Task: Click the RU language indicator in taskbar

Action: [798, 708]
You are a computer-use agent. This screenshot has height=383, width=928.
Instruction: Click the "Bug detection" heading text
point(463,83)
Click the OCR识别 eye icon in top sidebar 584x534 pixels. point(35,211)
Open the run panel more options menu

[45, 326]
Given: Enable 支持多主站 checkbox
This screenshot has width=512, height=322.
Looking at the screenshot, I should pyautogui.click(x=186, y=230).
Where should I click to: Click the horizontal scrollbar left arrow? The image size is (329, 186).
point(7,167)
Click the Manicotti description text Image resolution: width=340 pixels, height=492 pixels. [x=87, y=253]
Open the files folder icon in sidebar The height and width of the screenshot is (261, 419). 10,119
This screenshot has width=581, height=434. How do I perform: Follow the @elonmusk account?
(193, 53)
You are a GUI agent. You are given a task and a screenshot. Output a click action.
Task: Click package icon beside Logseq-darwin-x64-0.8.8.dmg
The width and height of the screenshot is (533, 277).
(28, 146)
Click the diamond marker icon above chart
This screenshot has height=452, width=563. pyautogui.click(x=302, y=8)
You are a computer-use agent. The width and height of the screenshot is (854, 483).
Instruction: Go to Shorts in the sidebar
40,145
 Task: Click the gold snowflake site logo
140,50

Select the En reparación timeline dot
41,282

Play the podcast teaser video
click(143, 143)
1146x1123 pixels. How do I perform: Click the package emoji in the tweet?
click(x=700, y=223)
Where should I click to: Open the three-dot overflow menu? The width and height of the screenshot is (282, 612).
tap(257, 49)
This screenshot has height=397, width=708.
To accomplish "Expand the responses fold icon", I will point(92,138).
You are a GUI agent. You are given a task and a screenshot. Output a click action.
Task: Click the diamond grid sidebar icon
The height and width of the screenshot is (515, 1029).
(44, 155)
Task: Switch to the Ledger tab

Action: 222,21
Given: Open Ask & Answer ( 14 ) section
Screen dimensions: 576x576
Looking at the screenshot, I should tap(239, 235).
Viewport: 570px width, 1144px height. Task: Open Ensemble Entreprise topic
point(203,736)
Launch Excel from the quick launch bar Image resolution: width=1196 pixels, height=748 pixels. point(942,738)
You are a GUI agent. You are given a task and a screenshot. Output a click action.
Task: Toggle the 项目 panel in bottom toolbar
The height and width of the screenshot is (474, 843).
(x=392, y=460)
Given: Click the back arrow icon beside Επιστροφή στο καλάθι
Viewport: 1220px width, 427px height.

THE PROBLEM –
Set down nothing but the lines from the one containing "Given: Click the" through the final line above, exactly as written.

WRITTEN RESPONSE –
Given: Click the back arrow icon beside Επιστροφή στο καλάθι
Viewport: 1220px width, 427px height.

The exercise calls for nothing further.